If you’re a new author looking for an honest review, then you’ve come to the right place
About the review:
In this review, I’ll focus on mainly the plot and directing unless you want something else reviewed. Also, please be patient if I don’t get out your review quick, I’ll do my best
I would never dream of talking negatively about your story. If there is anything I notice that needs to be improved, I’ll mention it! You don’t have to necessarily agree with my reviews. Warning: I’m nitpicky so I will point out even the smallest things. My review will also be quite brutally honest because I’m not very good at sugarcoating things
You don’t have to do anything for me in return but if you would like to read my story, you can find it at the bottom of this post! I’d be so grateful
If you would like a review
If you would like a review, reply with the following details:
Title
Description
LINK
Public or private review (I’ll do a public review if its not specified )

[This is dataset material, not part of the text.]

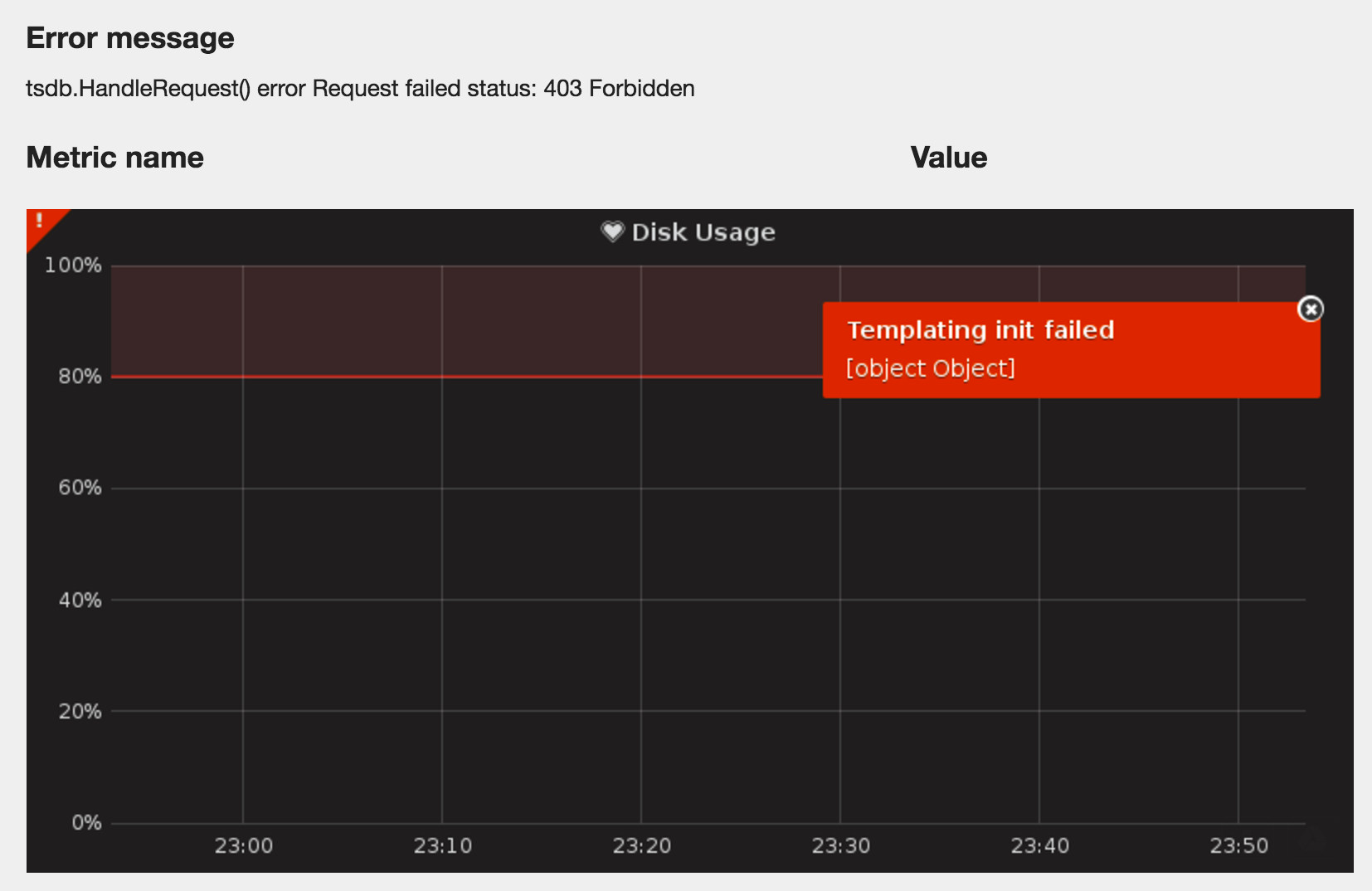
Task: Click the red 80% threshold line
Action: [466, 377]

How many episodes you want me to review (I’ll read one episode if it’s not specified, max - 3 episodes)
Besides directing and the plot, would you like any thing else to be reviewed? (Specify please )
Title: Identical Genre: Mystery Description: Violet has only lived a perfect life. But that perfect life is built on a dark secret. Will that secret stop her at a chance at love or will it ruin everything? Link:http://episodeinteractive.com/s/5565579763974144 Cover:
Hi! Thanks for this thread! I’d love if you can review my story
Title: CAUSELESS
Description: Tragedy comes along when Raina’s sister returns. Facing a series of scenarios & decisions she never thought of, forgiveness and self-discovery will be learning. But, at what cost?
Link:
Review: Private pls.
Episodes: 3
Other review thing: I don’t know if you can help me with my grammar. My mother tongue is not English.
Description of the story:Christa dosen’t have and an easy life. Everyday she gets bullied at school. Everything seems against her. The people who actually cares for her is her family and her best friend. But what happens when tutoring the bad boy ends up a rollercoaster of events and surprises? Will she take it all or break and give up?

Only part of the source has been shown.